Measuring Fibrinolysis

Abstract

AbstractPhysiological fibrinolysis under normal conditions progresses slowly, in contrast to coagulation which is triggered rapidly to stop bleeding and defend against microbial invasion. Methods to detect fibrinolysis abnormalities are less simple and poorly standardized compared with common coagulation tests. Fibrinolysis can be accelerated by preparing euglobulin from plasma to reduce endogenous inhibitors, or by adding plasminogen activators to normal plasma. However, these manipulations complicate interpretation of results and diagnosis of a “fibrinolysis deficit.” Many observational studies on antigen levels of fibrinolysis inhibitors, plasminogen activator inhibitor 1 or thrombin-activatable fibrinolysis inhibitor, zymogen or active enzyme have been published. However, conclusions are mixed and there are clear problems with harmonization of results. Viscoelastic methods have the advantage of being rapid and are used as point-of-care tests.

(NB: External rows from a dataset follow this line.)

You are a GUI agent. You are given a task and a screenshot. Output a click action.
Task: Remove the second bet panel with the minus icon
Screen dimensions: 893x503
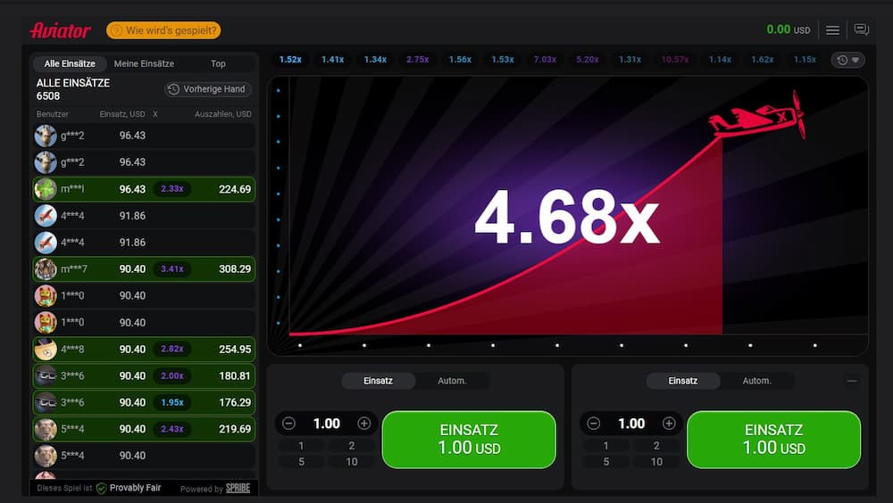(x=852, y=381)
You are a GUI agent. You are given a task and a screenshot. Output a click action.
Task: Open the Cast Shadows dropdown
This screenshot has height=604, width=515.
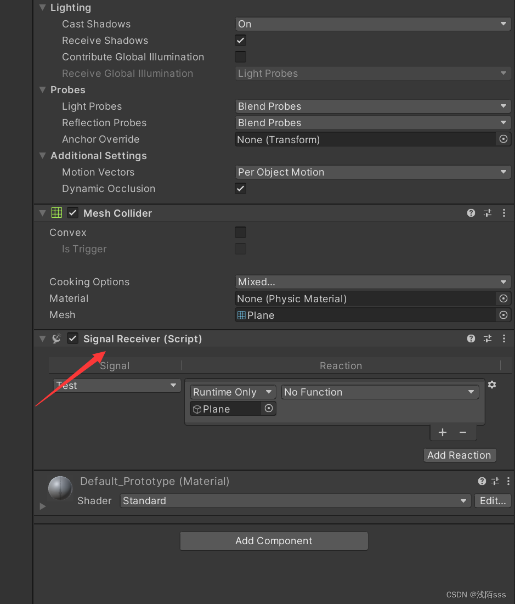(373, 24)
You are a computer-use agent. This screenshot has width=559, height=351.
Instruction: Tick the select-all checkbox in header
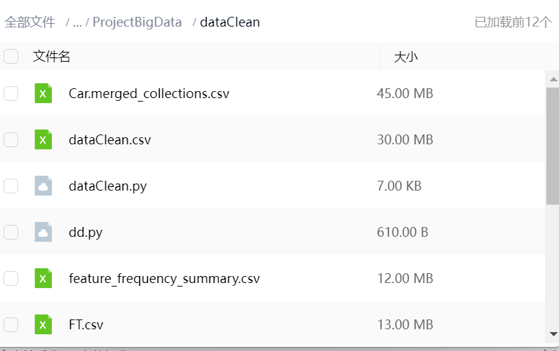point(11,57)
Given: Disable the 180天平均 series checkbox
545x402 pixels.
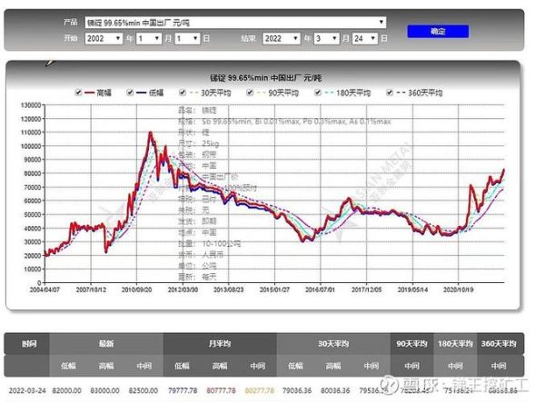Looking at the screenshot, I should 318,93.
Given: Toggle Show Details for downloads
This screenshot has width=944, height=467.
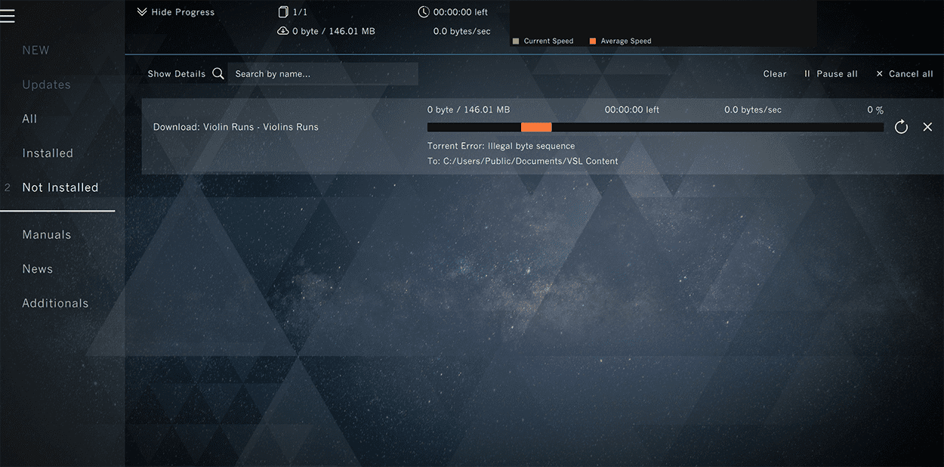Looking at the screenshot, I should point(176,74).
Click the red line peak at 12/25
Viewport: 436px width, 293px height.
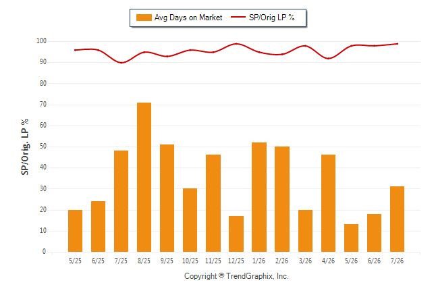pos(236,44)
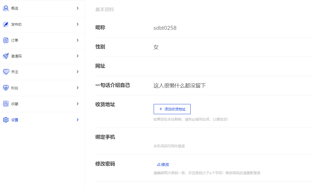The height and width of the screenshot is (187, 312).
Task: Expand the 设置 menu chevron
Action: (x=77, y=119)
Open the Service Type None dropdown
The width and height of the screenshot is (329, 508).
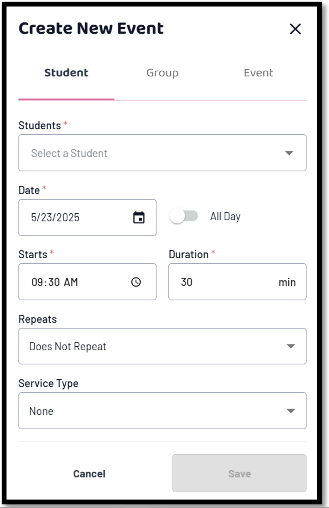tap(162, 411)
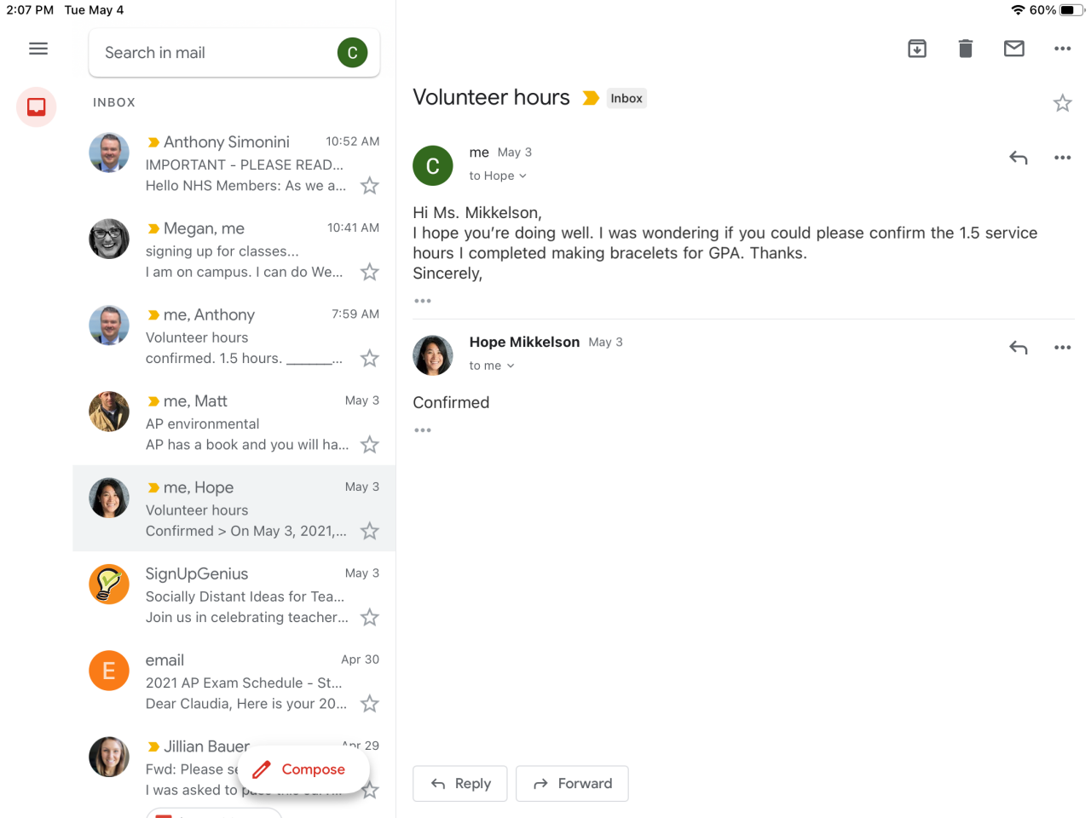Star the Anthony Simonini email
This screenshot has width=1091, height=818.
click(x=370, y=186)
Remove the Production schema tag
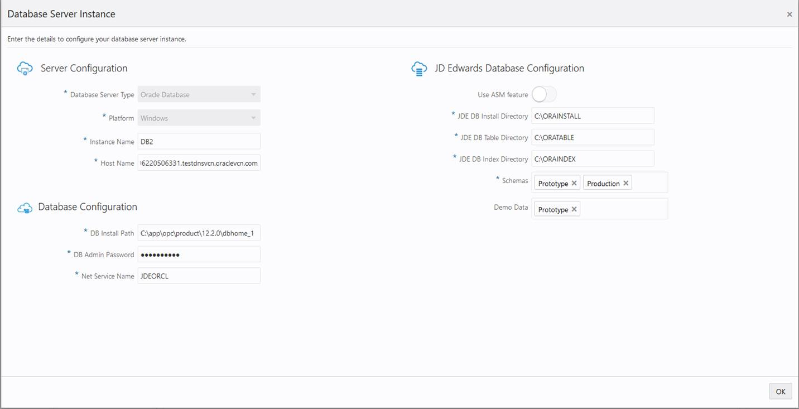The height and width of the screenshot is (409, 799). pyautogui.click(x=626, y=182)
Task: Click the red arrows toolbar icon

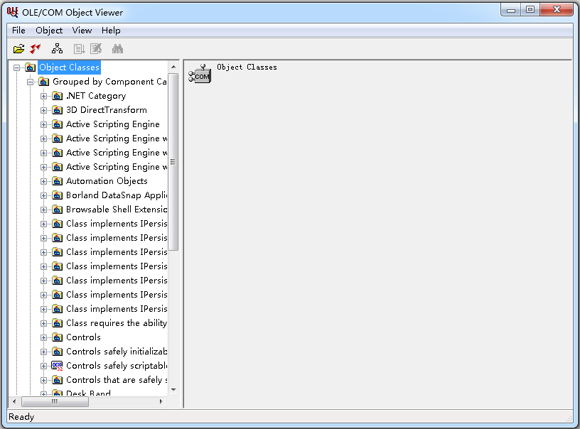Action: [36, 49]
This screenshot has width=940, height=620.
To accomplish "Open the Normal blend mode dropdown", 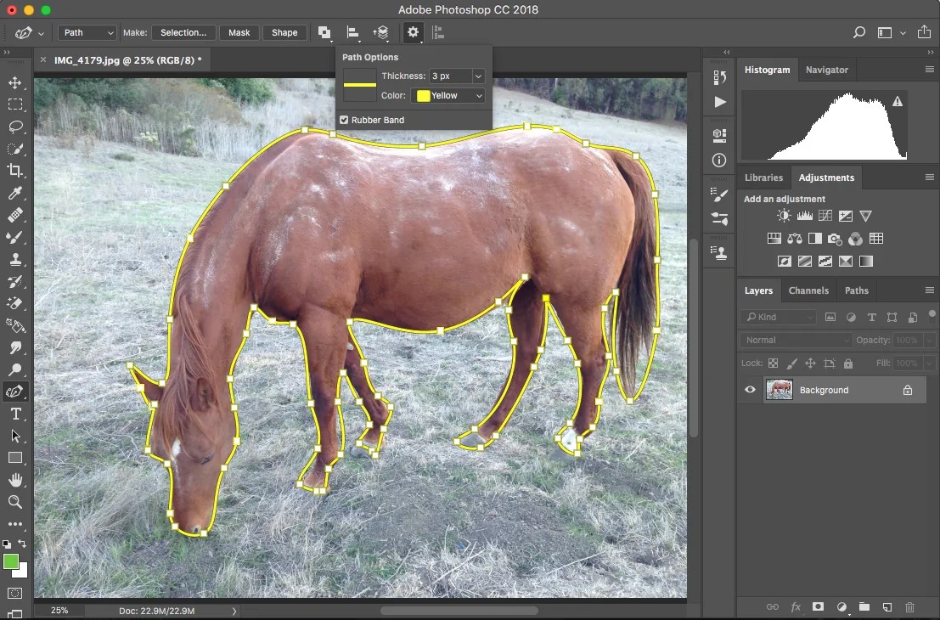I will pyautogui.click(x=795, y=341).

They also work with whole blood, allowing the contribution of platelets to be explored. However, there are no agreed protocols for applying viscoelastic methods in acute care for the diagnosis of hyperfibrinolysis or to direct therapy. The emergence of SARS-CoV-2 and the dangers of associated coagulopathy provide new challenges. A common finding in hospitalized patients is high levels of D-dimer fibrin breakdown products, indicative of ongoing fibrinolysis. Well-established problems with D-dimer testing standardization signal that we should be cautious in using results from such tests as prognostic indicators or to target therapies.